O projeto conta com o apoio da Universidade Estadual do Paraná (UNESPAR), por meio do curso de Letras – Português. Atualmente, a ação é desenvolvida em parceria com estudantes da universidade, sob a coordenação dos professores Wendel Cássio Christal e Cristiane Pagoto.
“É um projeto pelo qual temos muito carinho. Os alunos da UNESPAR preparam os textos com antecedência, e vêm até o CRAS para fazer a mediação das leituras com os participantes, principalmente mulheres e idosos. É uma ação que promove escuta, reflexão e uma troca afetiva com a literatura”, destaca o professor Wendel.
A aluna do 4º ano de Letras, Ana Paula, relata que o projeto é de extrema importância, tanto na formação quanto no aspecto pessoal. “Cada encontro é diferente, sempre ouvimos histórias que nos marcam. Isso nos transforma como estudantes e, também, como seres humanos”, afirma Ana Paula Pontes.
“Nós começamos como voluntárias, por curiosidade, e logo nos envolvemos. Todo o processo é pensado com muito cuidado. Lá na UNESPAR, discutimos os textos, analisamos as possibilidades e planejamos as atividades que traremos para cá. Cada mês tem um tema, um texto e uma proposta nova de conversa”, explica Noeli da Silva Caetano, também do 4º ano.
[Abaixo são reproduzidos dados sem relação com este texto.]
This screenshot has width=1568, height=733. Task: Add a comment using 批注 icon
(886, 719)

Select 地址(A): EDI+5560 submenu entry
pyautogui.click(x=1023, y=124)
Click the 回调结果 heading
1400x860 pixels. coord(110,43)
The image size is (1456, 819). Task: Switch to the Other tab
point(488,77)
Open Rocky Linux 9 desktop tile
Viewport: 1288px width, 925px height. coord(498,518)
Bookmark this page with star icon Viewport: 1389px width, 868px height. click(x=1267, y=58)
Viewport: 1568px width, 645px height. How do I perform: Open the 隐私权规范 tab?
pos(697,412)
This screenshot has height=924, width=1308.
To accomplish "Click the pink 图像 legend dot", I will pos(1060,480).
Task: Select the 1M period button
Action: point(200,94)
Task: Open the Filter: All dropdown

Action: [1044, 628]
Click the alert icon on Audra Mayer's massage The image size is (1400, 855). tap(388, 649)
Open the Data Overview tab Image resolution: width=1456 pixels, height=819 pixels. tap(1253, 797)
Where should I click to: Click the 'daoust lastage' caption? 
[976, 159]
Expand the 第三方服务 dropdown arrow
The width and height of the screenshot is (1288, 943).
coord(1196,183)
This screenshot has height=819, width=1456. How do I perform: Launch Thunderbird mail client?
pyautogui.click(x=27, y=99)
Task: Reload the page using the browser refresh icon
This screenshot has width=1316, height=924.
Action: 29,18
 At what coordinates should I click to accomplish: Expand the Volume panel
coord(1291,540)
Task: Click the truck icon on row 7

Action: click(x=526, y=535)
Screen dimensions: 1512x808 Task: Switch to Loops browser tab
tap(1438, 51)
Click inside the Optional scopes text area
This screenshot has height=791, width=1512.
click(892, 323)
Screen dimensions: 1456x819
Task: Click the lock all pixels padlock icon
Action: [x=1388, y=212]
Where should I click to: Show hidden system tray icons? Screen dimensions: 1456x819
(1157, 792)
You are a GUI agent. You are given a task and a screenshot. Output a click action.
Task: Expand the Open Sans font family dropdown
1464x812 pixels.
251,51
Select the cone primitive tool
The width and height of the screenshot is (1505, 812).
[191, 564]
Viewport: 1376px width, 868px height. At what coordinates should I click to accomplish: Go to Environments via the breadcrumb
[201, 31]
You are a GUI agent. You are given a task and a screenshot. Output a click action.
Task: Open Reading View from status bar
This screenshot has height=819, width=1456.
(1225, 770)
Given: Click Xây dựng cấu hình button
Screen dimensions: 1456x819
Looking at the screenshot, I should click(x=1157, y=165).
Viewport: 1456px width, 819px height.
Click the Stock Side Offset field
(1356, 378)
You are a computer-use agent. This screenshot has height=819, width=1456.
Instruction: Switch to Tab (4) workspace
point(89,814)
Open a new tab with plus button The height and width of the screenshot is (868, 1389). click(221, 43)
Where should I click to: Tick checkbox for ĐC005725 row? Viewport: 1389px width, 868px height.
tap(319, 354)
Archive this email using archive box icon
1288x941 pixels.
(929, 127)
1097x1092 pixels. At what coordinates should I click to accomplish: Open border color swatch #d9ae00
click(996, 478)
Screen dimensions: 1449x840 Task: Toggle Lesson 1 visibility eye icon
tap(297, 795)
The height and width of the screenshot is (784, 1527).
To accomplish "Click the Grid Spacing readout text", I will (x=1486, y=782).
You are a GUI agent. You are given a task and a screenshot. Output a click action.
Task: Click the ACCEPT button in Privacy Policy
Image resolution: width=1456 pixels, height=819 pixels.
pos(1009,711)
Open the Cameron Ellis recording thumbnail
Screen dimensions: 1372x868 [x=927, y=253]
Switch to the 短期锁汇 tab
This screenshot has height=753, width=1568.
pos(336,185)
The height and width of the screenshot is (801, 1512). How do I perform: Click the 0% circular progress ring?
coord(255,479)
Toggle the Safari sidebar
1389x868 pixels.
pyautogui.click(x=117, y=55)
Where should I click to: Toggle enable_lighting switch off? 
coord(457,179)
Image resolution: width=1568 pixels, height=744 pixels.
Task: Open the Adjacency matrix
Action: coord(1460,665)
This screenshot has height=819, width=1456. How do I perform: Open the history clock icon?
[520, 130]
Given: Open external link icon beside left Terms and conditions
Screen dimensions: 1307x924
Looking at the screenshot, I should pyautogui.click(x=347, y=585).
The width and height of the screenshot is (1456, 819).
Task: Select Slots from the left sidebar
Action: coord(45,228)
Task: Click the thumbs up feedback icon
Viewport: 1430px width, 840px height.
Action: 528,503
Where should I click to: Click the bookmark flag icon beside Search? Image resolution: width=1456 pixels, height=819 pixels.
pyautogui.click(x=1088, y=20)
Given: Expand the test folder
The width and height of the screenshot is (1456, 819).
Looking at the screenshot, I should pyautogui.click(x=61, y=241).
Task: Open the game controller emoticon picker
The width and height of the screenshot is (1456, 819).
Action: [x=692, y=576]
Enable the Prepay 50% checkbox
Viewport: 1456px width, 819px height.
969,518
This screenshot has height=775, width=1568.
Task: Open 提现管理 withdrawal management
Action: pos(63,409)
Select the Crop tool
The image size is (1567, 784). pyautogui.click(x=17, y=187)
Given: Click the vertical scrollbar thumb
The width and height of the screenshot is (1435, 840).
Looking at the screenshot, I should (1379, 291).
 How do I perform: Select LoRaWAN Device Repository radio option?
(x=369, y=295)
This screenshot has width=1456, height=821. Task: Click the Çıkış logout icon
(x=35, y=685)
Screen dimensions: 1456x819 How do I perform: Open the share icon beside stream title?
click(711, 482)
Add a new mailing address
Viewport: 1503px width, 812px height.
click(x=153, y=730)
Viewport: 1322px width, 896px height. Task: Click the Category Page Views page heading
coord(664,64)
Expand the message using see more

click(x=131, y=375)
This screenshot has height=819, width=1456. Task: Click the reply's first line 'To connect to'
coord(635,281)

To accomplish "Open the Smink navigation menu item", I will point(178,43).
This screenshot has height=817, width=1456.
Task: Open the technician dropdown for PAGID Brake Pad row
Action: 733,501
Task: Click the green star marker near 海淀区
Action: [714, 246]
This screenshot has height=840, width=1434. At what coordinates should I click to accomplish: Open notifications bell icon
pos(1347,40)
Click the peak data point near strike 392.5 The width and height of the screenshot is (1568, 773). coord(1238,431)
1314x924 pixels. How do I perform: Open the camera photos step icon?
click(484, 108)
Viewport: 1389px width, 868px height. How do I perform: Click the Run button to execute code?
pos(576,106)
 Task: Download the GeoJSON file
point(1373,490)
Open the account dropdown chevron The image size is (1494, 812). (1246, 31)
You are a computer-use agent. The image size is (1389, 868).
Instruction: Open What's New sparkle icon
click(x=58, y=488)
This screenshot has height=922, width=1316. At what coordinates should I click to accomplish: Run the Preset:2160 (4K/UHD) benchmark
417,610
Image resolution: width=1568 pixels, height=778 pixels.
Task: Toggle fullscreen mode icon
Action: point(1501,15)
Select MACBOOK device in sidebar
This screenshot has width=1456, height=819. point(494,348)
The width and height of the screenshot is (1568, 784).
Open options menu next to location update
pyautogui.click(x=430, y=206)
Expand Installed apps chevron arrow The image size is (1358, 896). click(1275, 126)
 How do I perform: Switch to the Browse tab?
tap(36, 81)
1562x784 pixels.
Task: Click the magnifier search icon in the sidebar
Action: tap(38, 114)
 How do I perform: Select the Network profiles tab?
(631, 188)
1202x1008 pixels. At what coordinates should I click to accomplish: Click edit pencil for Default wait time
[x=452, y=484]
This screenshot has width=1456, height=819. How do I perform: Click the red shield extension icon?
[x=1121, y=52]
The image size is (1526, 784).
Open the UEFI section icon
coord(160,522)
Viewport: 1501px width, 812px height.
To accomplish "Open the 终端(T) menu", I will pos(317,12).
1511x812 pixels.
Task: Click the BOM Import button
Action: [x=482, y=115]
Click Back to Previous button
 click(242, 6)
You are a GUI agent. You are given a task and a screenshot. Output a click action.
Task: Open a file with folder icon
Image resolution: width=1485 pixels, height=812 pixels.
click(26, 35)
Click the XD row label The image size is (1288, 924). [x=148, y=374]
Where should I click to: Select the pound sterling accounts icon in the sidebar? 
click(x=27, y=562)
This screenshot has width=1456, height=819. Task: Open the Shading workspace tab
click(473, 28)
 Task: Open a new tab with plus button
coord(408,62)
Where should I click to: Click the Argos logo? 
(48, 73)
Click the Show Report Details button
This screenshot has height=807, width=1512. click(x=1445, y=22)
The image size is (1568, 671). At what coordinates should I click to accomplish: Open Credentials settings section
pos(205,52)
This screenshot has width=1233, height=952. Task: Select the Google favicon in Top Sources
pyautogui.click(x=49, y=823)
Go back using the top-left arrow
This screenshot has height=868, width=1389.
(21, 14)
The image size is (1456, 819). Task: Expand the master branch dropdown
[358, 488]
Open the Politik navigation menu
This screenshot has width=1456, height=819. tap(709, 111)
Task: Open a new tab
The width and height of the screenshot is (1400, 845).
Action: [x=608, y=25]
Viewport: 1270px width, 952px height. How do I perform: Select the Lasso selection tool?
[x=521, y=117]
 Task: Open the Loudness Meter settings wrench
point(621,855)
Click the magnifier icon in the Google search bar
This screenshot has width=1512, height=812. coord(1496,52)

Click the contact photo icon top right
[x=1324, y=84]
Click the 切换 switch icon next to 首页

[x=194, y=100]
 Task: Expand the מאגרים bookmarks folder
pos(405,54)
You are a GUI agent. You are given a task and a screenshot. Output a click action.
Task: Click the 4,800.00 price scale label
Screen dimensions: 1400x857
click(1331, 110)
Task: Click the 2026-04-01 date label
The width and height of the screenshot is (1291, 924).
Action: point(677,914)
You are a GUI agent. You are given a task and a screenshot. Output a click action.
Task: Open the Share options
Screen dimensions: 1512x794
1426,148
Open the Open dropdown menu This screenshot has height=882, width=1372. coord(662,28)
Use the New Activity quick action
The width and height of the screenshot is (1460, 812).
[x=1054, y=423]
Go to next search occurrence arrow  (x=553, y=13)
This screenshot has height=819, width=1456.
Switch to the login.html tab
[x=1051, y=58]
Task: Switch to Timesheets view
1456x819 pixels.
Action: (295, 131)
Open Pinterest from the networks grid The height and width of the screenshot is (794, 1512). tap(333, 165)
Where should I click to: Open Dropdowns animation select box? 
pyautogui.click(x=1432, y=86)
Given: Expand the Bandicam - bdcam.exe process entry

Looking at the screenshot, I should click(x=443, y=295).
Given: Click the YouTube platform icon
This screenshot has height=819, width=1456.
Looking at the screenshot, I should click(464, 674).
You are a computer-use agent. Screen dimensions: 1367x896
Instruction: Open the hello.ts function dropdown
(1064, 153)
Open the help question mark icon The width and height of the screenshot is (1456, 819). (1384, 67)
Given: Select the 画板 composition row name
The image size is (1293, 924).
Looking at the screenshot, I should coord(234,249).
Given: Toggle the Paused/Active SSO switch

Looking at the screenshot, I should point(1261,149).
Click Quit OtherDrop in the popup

Segundo elas, os idosos esperam com entusiasmo por cada encontro. “Eles já deixam anotado na agenda, se organizam, se preparam. Alguns até sugerem autores. Uma vez pediram para conhecer Machado de Assis — e a gente trouxe! Essa troca é fundamental. A gente não vem aqui para ensinar, mas para construir junto”, completa Ana Paula.
A participação ativa dos frequentadores do CRAS foi além das rodas de leitura. Em 2024, o senhor Rubens Estevan Calixton, de 77 anos, integrante do grupo de idosos, participou do evento “XXI Varal de Poesias: A poesia dos povos originários”, promovido pela UNESPAR, declamando seus versos durante a cerimônia. O evento contou com um concurso de poemas, e dois textos dele foram selecionados e publicados em um livro.
“O senhor Rubens esteve presente na noite do evento, declamou seus poemas e agora faz parte da publicação. Por isso esse momento aqui no CRAS é tão especial: estamos lançando o livro com a presença dele e entregando os exemplares impressos aos participantes”, destaca a professora Cristiane Pagotto.
Mesmo com a versão digital disponível, o contato com o livro físico é considerado essencial. “O exemplar impresso cria um vínculo afetivo com a leitura. Segurar o livro, sentir o papel — isso tudo aproxima ainda mais a literatura das pessoas. É uma valorização do que foi vivido e construído junto”, afirma Cristiane.
Entre os participantes, Rubens é um dos mais ativos. Ele teve dois poemas publicados no livro do Varal de Poesias, e nesta quarta (10) ele recebeu o exemplar impresso com orgulho. “Sempre quis escrever poesia, mas, por conta do trabalho, nunca tive tempo. Só depois que me aposentei é que pude me dedicar a isso. Comecei pelo Sesc, depois entrei em outras atividades, como o curso de alfabetização da Catedral, que faço junto com minha esposa e com muito carinho”, conta Rubens.
“Eu queria ter começado mais cedo, mas a vida nem sempre é como a gente deseja. A gente vive como dá. Por isso eu digo: tem quem acredita que não existe milagre, e tem quem acredita que a vida é um milagre. Eu sou desse segundo tipo”, completou o poeta.